What is happening now is something more psychological. Many smokers today are not only searching for flavor or craftsmanship; they are searching for distinction. They want to smoke something that separates them from the crowd, something that sounds like insider knowledge. The modern smoker increasingly romanticizes the idea of discovery itself. Calling a cigar “underrated” often says less about the cigar and more about the smoker’s desire to position himself as someone with deeper understanding than the average consumer. This is where cigar culture quietly begins transforming into performance. A smoker discovers a discontinued Saint Luis Rey, an old cabinet selection from Hoyo de Monterrey, or a regional release from Punch and suddenly frames it as a neglected masterpiece, when perhaps the reality is much simpler: the cigar was never intended to be globally dominant in the first place.
And there is absolutely nothing wrong with that.
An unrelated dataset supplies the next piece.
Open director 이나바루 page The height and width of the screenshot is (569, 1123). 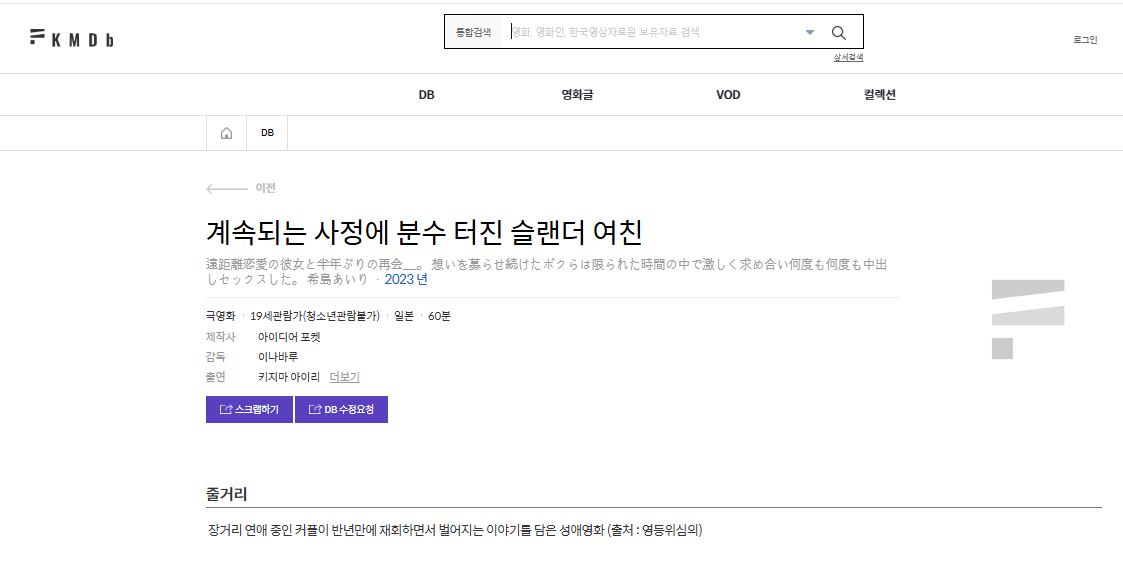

One of the greatest strengths of the Habanos world is precisely its plurality of identities. Every marca speaks its own language. Bolívar communicates differently than Fonseca. Trinidad behaves differently than Vegueros. Some marcas were historically associated with elegance and refinement, others with earthy directness, others with accessibility, and others with complexity meant for more experienced palates. Some became symbols of global luxury positioning while others survived through smaller but deeply loyal circles of smokers. This does not create a hierarchy of dignity between brands. It creates diversity. The richness of Cuban cigar culture lies precisely in the fact that not every marca was trying to become Cohiba.
Ironically, one of the healthiest developments in contemporary cigar culture is that smokers are finally beginning to explore beyond the obvious global names. More people are becoming curious about discontinued vitolas, historical houses, smaller-production marcas, regional editions, blend identity, factory history, and aging potential. That curiosity is positive. It represents maturity. But it also requires precision. Because once every cigar becomes “underrated,” the word itself becomes intellectually empty. A cigar can be underdistributed, underrepresented, regionally niche, commercially overshadowed, historically overlooked, or simply unfamiliar to certain markets. None of these automatically mean underrated. Sometimes a cigar is simply exactly what it was always meant to be: a respected house with a quieter voice.
And perhaps modern cigar culture needs to relearn how to appreciate quiet voices without immediately turning them into myths.
Real cigar knowledge is not the ability to discover obscure cigars. Real cigar knowledge is contextual understanding. It is understanding why a marca exists, why it was positioned in a certain way, why some smokers remain loyal to it for decades, why production realities shape visibility, and why history matters far more than online popularity. Because the world of Habanos was never built as a competition for universal dominance. It was built as a constellation of identities, each with its own rhythm, character, and purpose.